Se ven luces y se ve mucha televisión. Taiwán es una de las naciones del mundo con mayor concentración de medios televisivos —9 canales de noticias 24 horas, 19 noticieros nacionales nocturnos y alrededor del 85% de penetración de televisión por cable—. Se ve libertad de prensa en un país que, a diferencia de China, está bajo un gobierno democrático. Se ve una isla con una historia de resistencia que le ha valido el calificativo de la provincia rebelde (en 1949, cuando los nacionalistas fueron derrotados por los comunistas en el fin de la Guerra Civil China, los vencidos se tomaron la isla y allí se han mantenido bajo la amenaza de China continental de recuperarla a cualquier costo).

→ **Líneas de datos**

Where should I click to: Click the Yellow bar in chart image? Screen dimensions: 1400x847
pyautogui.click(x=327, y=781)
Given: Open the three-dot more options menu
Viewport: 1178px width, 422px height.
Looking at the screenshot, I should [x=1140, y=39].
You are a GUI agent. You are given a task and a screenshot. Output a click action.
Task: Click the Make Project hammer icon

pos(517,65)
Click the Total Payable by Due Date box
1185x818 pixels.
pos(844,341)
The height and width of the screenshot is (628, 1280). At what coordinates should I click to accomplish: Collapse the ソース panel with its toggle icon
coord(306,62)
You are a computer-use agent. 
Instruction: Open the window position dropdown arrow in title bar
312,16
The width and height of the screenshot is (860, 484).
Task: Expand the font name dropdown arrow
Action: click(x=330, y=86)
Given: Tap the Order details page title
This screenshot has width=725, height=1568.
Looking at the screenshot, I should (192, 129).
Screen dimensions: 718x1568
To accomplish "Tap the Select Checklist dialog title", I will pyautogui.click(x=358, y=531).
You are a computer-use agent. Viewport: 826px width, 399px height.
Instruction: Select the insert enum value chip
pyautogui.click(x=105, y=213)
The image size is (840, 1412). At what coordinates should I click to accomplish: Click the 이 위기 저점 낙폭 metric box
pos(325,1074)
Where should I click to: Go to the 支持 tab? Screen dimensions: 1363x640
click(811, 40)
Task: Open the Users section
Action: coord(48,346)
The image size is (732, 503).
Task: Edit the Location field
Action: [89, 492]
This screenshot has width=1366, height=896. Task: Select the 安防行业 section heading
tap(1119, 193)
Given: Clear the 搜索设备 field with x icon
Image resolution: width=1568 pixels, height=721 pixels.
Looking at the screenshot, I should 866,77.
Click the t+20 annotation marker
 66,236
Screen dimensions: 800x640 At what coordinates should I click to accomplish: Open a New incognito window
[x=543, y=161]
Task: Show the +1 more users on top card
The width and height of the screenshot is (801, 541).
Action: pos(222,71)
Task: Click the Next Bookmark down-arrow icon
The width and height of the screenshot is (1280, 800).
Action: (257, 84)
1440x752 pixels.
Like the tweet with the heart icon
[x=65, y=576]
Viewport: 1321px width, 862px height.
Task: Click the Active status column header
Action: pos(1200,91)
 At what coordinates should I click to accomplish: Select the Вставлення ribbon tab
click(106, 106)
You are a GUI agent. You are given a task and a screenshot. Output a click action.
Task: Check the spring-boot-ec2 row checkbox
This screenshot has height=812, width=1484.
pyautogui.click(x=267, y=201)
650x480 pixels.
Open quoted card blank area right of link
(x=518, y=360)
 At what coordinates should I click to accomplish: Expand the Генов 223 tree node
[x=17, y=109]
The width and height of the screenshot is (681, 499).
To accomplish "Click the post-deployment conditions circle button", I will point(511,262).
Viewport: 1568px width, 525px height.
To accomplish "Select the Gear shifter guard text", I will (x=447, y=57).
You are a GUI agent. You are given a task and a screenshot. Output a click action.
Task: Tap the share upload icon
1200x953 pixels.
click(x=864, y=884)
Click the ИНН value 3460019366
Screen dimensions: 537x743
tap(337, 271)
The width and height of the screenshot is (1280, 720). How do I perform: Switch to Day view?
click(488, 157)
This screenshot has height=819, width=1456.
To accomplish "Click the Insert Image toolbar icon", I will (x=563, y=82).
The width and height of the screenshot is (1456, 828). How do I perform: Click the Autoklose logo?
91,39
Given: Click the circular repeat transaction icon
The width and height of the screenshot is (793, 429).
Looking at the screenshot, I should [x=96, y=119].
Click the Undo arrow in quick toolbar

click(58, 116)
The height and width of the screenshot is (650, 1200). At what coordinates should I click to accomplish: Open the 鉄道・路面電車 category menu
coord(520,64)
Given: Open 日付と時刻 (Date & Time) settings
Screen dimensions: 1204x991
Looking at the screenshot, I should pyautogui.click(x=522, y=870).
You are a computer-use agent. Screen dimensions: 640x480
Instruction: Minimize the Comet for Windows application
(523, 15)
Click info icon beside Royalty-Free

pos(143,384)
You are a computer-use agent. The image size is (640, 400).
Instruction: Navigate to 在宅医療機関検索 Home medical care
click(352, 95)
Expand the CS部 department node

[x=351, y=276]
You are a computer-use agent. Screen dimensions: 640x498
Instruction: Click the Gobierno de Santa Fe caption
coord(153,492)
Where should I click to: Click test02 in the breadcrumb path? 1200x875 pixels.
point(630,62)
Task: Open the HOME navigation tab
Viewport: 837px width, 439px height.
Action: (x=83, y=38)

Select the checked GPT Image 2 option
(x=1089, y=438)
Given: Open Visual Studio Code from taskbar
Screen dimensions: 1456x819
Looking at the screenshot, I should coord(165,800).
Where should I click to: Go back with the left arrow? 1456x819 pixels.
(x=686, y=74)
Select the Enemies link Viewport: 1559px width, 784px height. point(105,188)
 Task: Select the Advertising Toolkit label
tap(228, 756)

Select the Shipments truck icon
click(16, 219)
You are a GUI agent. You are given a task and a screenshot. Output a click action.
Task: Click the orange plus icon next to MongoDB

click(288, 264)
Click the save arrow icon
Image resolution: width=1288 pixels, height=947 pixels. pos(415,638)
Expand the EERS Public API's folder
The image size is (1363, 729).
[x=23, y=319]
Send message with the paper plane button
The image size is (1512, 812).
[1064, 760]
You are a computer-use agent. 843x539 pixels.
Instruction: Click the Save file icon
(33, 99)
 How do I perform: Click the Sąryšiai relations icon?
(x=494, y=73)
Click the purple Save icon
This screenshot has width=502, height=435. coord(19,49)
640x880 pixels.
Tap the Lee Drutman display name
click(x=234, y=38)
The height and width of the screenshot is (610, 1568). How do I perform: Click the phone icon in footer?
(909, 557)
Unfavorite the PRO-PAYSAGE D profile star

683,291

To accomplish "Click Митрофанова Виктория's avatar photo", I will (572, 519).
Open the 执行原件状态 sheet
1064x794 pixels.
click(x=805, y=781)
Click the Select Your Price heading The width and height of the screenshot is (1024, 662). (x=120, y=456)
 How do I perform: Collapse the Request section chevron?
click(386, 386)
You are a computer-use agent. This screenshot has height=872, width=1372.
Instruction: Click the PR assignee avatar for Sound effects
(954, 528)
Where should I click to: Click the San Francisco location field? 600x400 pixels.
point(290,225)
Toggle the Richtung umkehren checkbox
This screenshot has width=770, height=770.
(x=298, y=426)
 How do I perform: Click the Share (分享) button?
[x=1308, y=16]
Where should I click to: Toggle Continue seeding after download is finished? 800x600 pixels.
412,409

→ **Enunciado del problema**
Cite literalmente el pasaje del extracto sobre Taiwán que va de "Se ven luces" a "a cualquier costo).", ambos incluidos.

→ **Solución**
Se ven luces y se ve mucha televisión. Taiwán es una de las naciones del mundo con mayor concentración de medios televisivos —9 canales de noticias 24 horas, 19 noticieros nacionales nocturnos y alrededor del 85% de penetración de televisión por cable—. Se ve libertad de prensa en un país que, a diferencia de China, está bajo un gobierno democrático. Se ve una isla con una historia de resistencia que le ha valido el calificativo de la provincia rebelde (en 1949, cuando los nacionalistas fueron derrotados por los comunistas en el fin de la Guerra Civil China, los vencidos se tomaron la isla y allí se han mantenido bajo la amenaza de China continental de recuperarla a cualquier costo).